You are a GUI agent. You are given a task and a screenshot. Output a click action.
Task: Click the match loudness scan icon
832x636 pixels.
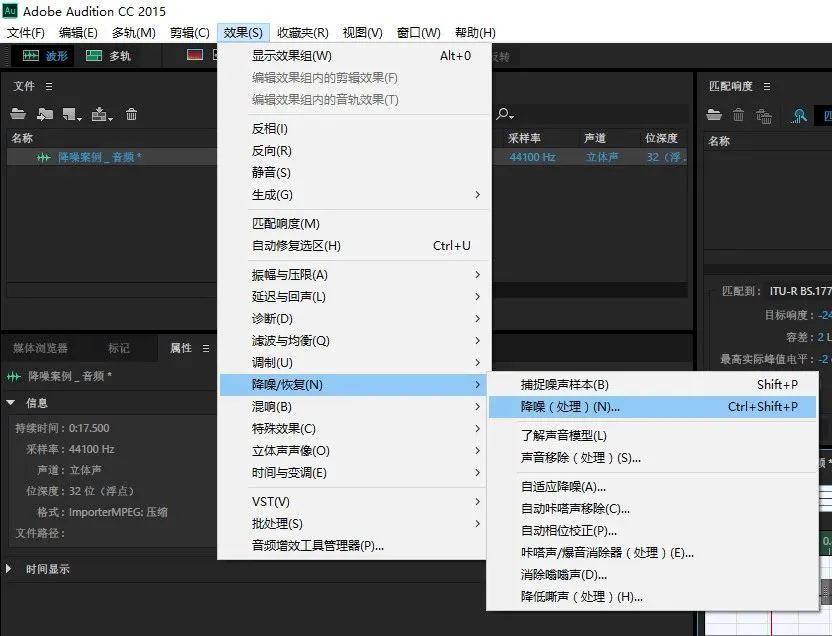799,117
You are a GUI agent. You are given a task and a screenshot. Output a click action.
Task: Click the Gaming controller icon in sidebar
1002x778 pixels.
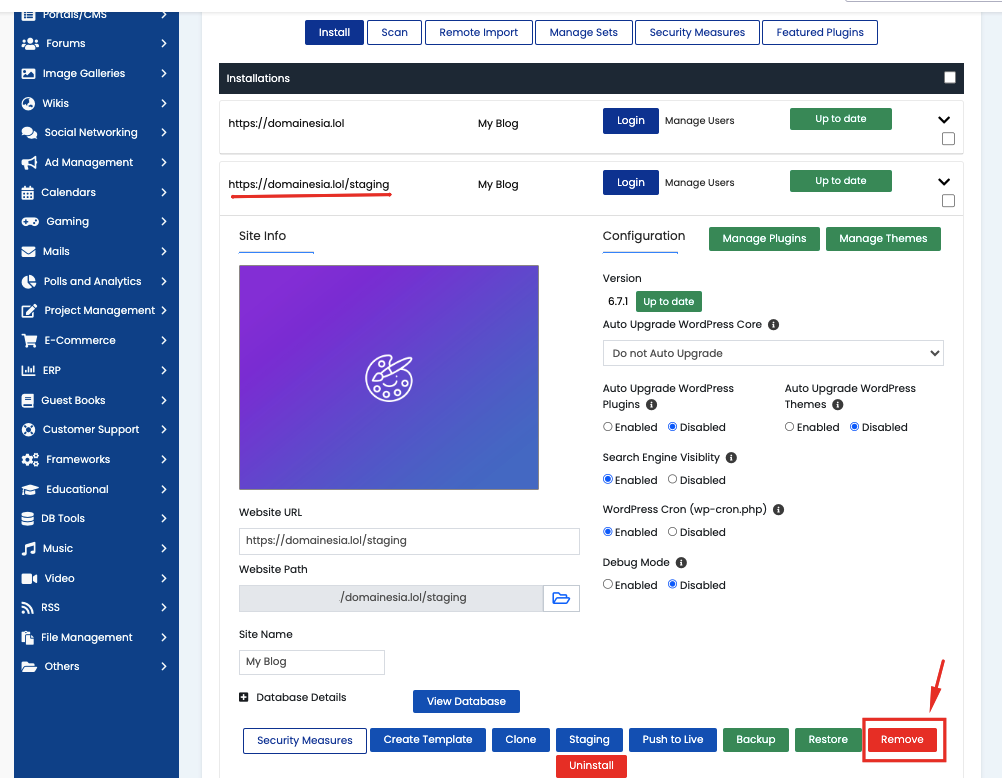pos(29,222)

_ _ _

Give the listing again in full, exactly as it is, but without its images.

You are a GUI agent. You are given a task and a screenshot. Output a click action.
Task: Click the match loudness scan icon
832x636 pixels.
799,117
You are a GUI agent. You are given a task and a screenshot. Output a click action.
Task: Click the Gaming controller icon in sidebar
1002x778 pixels.
pos(29,222)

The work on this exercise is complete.